It’s trite to say that a great script is one that sells, but the hard truth is that there are thousands of interesting stories living their lives in underwear drawers and filing cabinets because they just didn’t cut it as a movie script. Writing for film or television requires a technical skill that is specific to the industry. It must be cultivated, honed and perfected, just like all other crafts.
At the heart of every great script is a quality that’s hard to define. A certain creative spark or simple rhythm that captivates the reader and, ultimately, the audience. Everything else, however, can be pared down to following a few basic rules.
Less than 1% of all scripts submitted to filmmakers actually make it to pre-production. As marvellous and original as your script may be, it’s not going anywhere if nobody can follow it. You need to abide by the guild standards for formatting, and that’s not going to happen unless you use a purpose-built program. There are several on the market, designed especially for screenwriters, and you’re going to need to pick one if you’re serious about submitting a script.
If you have a great idea for a plot and have made an emotional investment in your quirky masterpiece, that’s wonderful. Go write a novel. Screenwriting is a business, pure and simple, and you need to write what the market is willing to buy. The goal is to produce a movie that will earn more than it cost to make, and that starts with a story people will want to pay money to see. Forget the exceptions that prove the rule and focus on what mainstream audiences enjoy – family dramas, action movies, and thrillers.
Scripts that are heavy on dialogue tend to be thin on action, and most people want to see something happening on the big screen. If you’re Woody Allen, you can write whatever you want, but the rest of us need to focus on showing the story rather than telling it. Dialogue should be entertaining or informative, but not the main vehicle for carrying the plot. If you need to use dialogue to explain what just happened, you’ve usually got a problem.
Unless you’ve been commissioned to write the next Star Wars Trilogy, you need to be realistic about what your characters are doing. Mass destruction and mayhem cost money, as do elaborate sets and period pieces. If you’re just getting started, your investors are going to be cautious, so write a script that won’t cost the earth to make.

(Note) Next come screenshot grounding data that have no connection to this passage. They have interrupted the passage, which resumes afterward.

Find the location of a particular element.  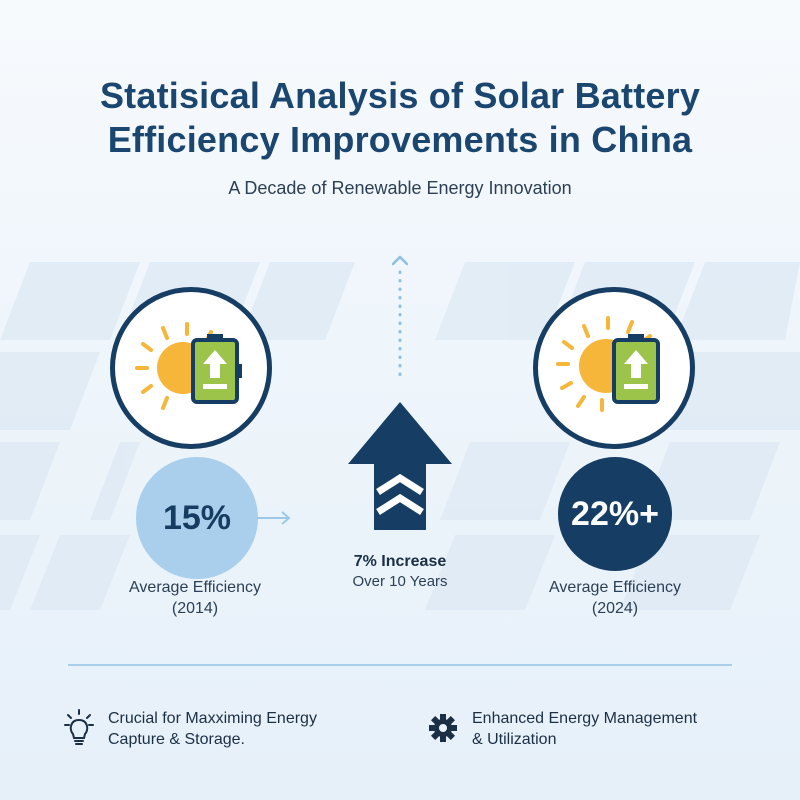

right-arrow-icon is located at coordinates (274, 518).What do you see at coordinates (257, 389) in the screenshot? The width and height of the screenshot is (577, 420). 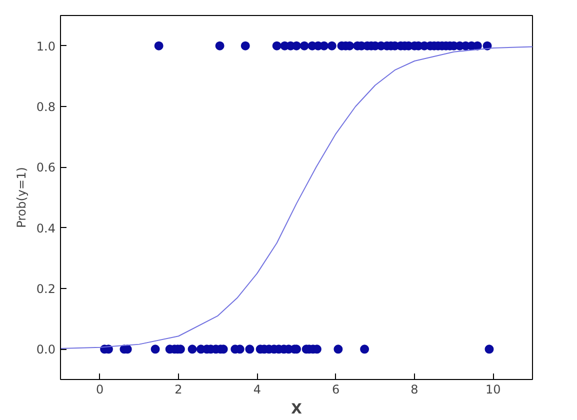 I see `x-tick-label: 4` at bounding box center [257, 389].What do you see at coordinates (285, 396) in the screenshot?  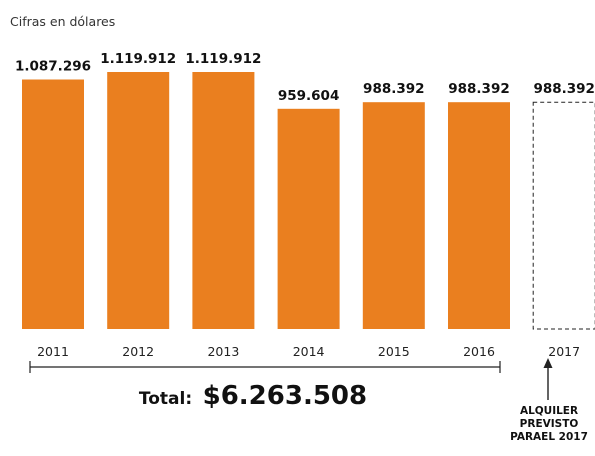 I see `total-value: $6.263.508` at bounding box center [285, 396].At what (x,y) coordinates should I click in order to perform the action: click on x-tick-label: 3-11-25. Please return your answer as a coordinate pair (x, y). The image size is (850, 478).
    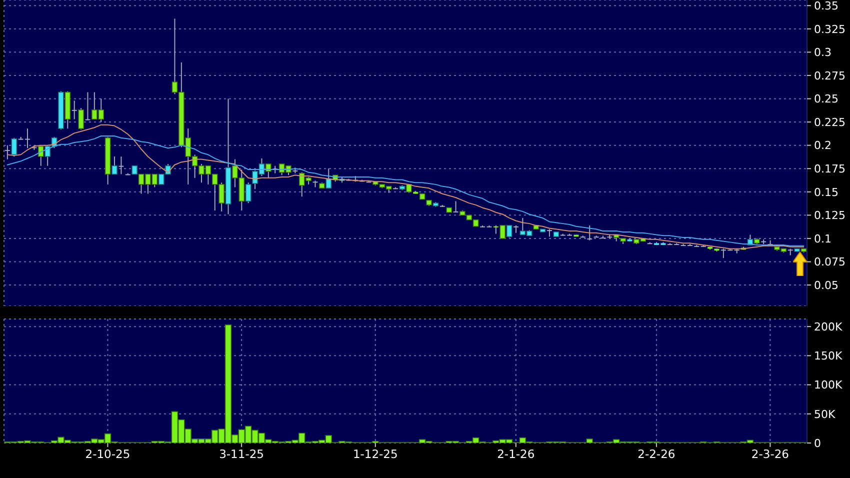
    Looking at the image, I should click on (242, 454).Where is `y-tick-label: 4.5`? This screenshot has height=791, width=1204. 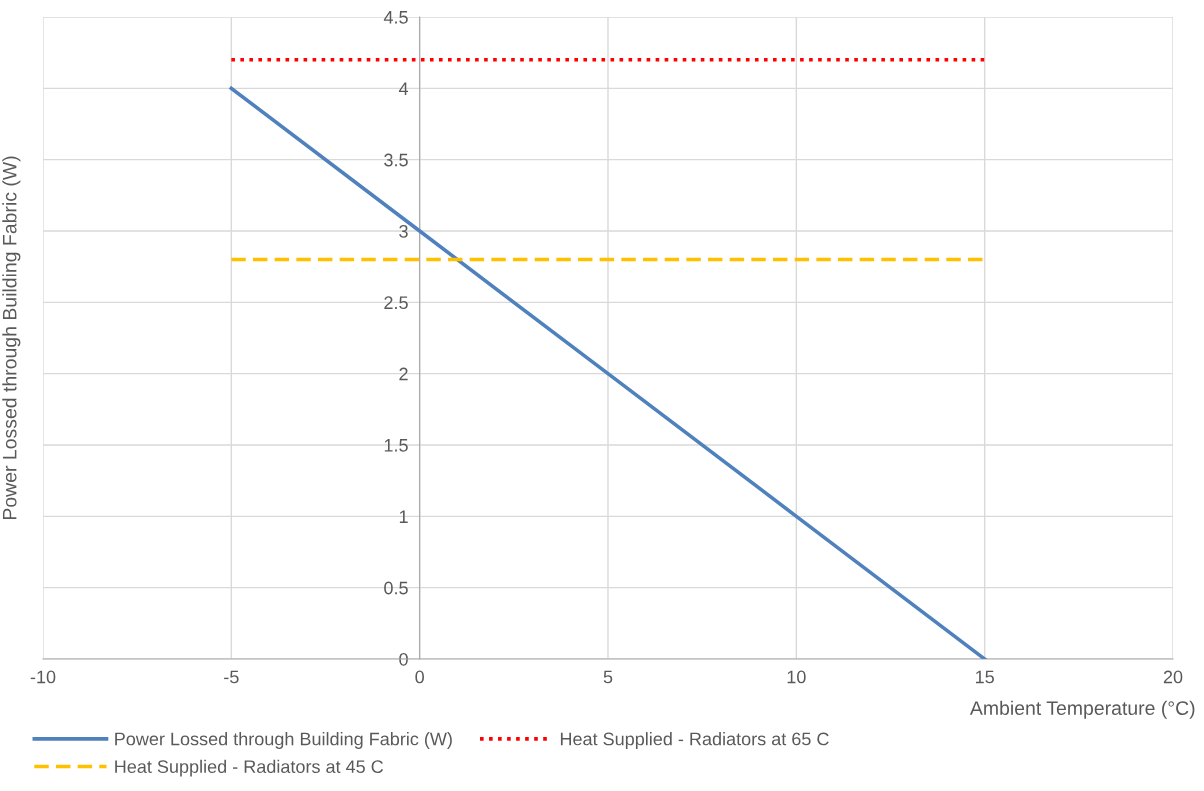
y-tick-label: 4.5 is located at coordinates (396, 18).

This is Quentin Tarantino’s famous advice, and there’s no better for an aspiring screenwriter. Look at the award winners for best screenplay, and figure out what really works in the script. Watch Juno or Good Will Hunting from a writer’s perspective. Sure, they were big productions, but either one could have been made on an indie film budget. Isolate the features that made the screenwriting great, and adopt them as your own. It’s hard to think of an industry more dependent on luck and timing, but that doesn’t mean great scripts don’t share a common thread. You’re going to cut your teeth on independent productions, and that involves creating original work that investors believe will sell. Shoot for a fresh take on an established genre,curb excessive dialogue, and let your talent take care of the rest.